Immunomonitoring

One of the main issues in the evaluation of immunotherapy efficiency is to reproduce the tumor microenvironment complexity. Conventional 2D tumor cell line culture certainly does not allow to recapitulate the heterogeneity of human tumor landscape nor its surface marker expression pattern or tumor metabolism.

The use of 3D cell culture allows to mimic the structure of tumors and their complexity ex vivo. In depth phenotyping of human tumors allows us to define the diversity of tumor microenvironments. To model these microenvironments using human 3D cell culture, we culture patient’s immune cells with their own tumor organoid or explant to allow the recapitulation of immune microenvironment.

We recently acquired a microfluidics 3D culture system to study the interactions of tumors with autologous circulating cells in response to immunotherapy in human preclinical settings

IDA53 is a phase II clinical trial evaluating the safety and the efficacy of ibrutinib in combination with daratumumab in relapsed or refractory high-risk chronic lymphocytic leukemia (CLL) with p53 dysfunction (NCT03734198). Ibrutinib, a Burton's tyrosine kinase inhibitor, and daratumumab, a monoclonal antibody directed against CD38, can potentially induce synergistic or antagonistic immunomodulatory effects on anti-tumor immunity.

In this context, the present ancillary study aims to compare the impact of this combination on the immune contingent in patients with optimal clinical response, or resistant to this treatment. Deep phenotyping of patients’ samples will be performed by spectral cytometry.

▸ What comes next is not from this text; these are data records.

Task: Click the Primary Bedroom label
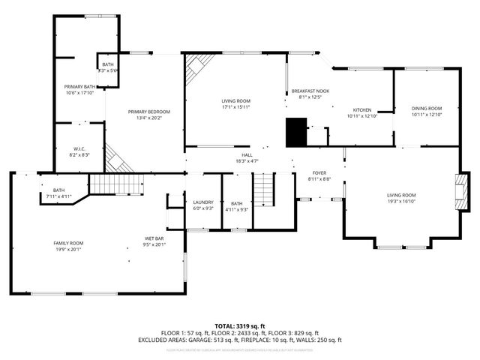pos(144,111)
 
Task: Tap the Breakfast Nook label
pos(310,90)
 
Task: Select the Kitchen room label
pos(362,110)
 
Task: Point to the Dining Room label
pos(427,109)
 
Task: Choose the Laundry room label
pos(203,202)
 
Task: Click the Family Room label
pos(68,243)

This study will make it possible to explore the mechanisms of resistance to the ibrutinib/daratumumab combination in CLL, with the ultimate aim of establishing a rationale to guide ibrutinib/monoclonal antibody combinations in future clinical trials.

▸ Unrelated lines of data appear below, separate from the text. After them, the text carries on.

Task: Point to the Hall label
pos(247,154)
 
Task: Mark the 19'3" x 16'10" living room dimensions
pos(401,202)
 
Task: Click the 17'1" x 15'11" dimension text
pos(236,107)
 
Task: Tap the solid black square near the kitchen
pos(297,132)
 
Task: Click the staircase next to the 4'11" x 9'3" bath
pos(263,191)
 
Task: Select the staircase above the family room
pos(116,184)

Pancreatic adenocarcinoma (PDAC) is a major public health problem. Its prognosis is poor, with a 5-year survival rate estimated at 11% in France. Surgery is the only curative treatment to date, but 80% of patients are diagnosed at an advanced stage, which precludes surgical treatment. Despite considerable efforts over the last few years to develop new management strategies, the results in terms of improved survival and therapeutic innovation remain very disappointing to date. Early detection of PDAC is therefore a major challenge that could improve prognosis by making it accessible to surgery.

The early carcinogenesis of PDAC is characterised by a profound remodeling of the immune landscape, and some immune alterations precede the early steps of tumorigenesis. These changes can be detected in the peripheral blood of patients. We therefore hypothesize that detection of these changes can provide a reliable surrogate for immune remodeling in precancerous lesions and will allow accurate identification of patients with early malignant transformation to help us better guide the optimal timing of surgical treatment.

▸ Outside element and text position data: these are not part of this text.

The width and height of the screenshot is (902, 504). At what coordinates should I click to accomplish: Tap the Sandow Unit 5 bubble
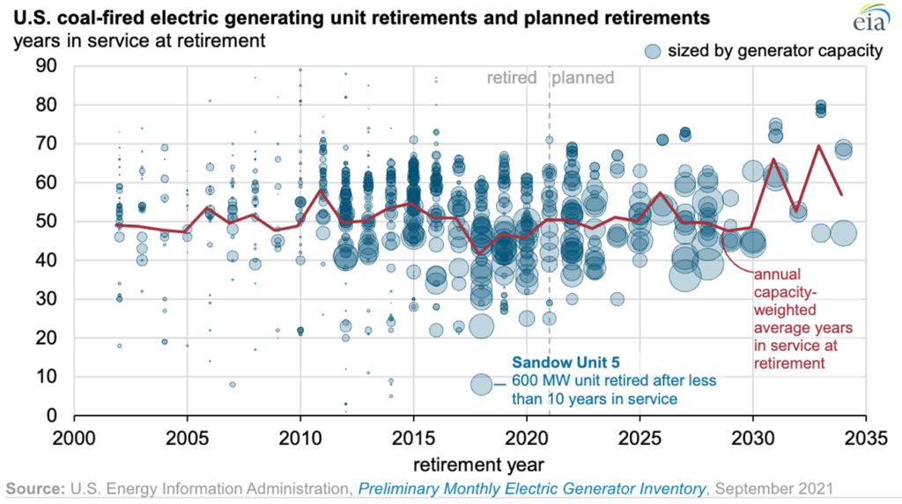(x=481, y=384)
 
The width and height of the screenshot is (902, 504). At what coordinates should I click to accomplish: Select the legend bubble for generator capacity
(x=653, y=51)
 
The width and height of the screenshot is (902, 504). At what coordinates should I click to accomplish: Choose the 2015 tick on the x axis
(x=413, y=436)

Prostate cancer is one of the most common cancers in men worldwide, and remains an incurable disease when diagnosed at the metastatic stage. The aim of this project is to identify new prognostic immune biomarkers from the plasma of patients with hormone sensitive metastatic prostate cancer.

We characterize the soluble forms of our proteins of interest, in particular the form associated with extracellular vesicles, using phenotyping by spectral cytometry. We aim to define their impact on immune cells, in vitro and ex vivo, with PBMCs deep phenotyping by multiparametric spectral cytometry. Analyses of these data using artificial intelligence tools will enable the identification of immune alterations associated with prostate cancer, and help in the development of new immunotherapy strategies for this pathology.